Bireysel mutluluğumuz, maddiyata dayalı hedeflere ulaşılarak arttırılmaz. Pozitif psikolojide gittikçe yaygınlaşan görüşe göre her birimizin bir “mutluluk seviyesi” ve artması ya da azalmasının maddi kazanım ve ödüllerle çok az alakalı olduğu bir duygusallık düzeyi vardır; ancak tekrar ve tekrar kendimize yine aynı hedefleri amaç ediniriz.
Geleceğe yönelik planlar yapmak için Dördüncü Adımda benliğin yerine oturması ve Beşinci Adımda kişinin gerçek durumunu görerek zengin bir bakış açısı elde etmesi gerekir. Planlama, kimliğimizin değerli olduğuna ikna edilmesi sonucunu değil, dünyada sürekli yeni in siyatifler alabileceği bir benlik seviyesini hedefler.

Bölünmüş bir benlik yanlış olduğunu zannettiği bir şeyi düzeltmeye çalışabilir. Planlarımız, düzeltilmesi gerektiğini düşündüğümüz meseleleri değiştirecek sonuçlar yaratmayı hedefler. Çocukların daha iyi davranmasını, gelecek çeyrekte satışlarda artış olmasını, sorun çıkaran ülkenin artık bir tehdit unsuru olmaktan çıkmasını isteriz. İsterseniz bu hedeflenen sonuç noktasına B diyelim.

Bizim planımızın çıkış noktası A noktasıdır. Hedefi bu noktada durarak belirleriz.
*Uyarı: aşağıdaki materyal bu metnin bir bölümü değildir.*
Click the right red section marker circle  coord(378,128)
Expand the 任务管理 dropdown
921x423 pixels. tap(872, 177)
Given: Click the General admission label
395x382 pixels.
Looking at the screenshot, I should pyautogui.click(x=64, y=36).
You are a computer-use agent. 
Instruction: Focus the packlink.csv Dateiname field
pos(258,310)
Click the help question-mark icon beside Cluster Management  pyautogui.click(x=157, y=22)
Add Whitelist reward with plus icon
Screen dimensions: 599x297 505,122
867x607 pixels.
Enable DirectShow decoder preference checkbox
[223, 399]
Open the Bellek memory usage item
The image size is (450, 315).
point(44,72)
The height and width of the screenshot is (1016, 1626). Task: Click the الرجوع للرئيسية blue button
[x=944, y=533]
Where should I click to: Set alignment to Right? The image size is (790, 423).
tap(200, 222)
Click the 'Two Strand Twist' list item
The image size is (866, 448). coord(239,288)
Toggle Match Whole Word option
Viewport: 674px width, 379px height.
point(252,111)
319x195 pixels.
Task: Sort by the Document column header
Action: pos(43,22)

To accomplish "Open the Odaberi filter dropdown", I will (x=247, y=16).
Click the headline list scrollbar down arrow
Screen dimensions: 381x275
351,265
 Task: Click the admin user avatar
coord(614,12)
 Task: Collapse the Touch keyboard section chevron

Bu nokta “yanlış” olarak gördüğümüz noktadır ve plan B noktasına yani bunların sona ereceği noktaya doğru yol alır. Yaramaz çocuk örneğini düşünün. Çocuktaki problemin “hakkından gelmek” için çocukları azarlıyoruz fakat bundan sonra yeni bir problemle karşılaşıyoruz. Çocuklar daha iyi “davranmaya” başlasalar bile bu sefer de suçları yüzlerine vurulduğu için çok kızgın ve daha az angaje olacaklardır. Çocukların kızgınlıkla hareket ettikleri gerçeğini göz önünde bulundurarak, artık B noktasından değil de C noktasından meseleyi halletme ihtiyacı duyarak, problemi yeniden belirliyoruz. Dolayısıyla bu kızgınlıkları ve angaje eksikliklerinin üstesinden gelmek için C noktası ile ilgili yeni bir plan yapıyoruz.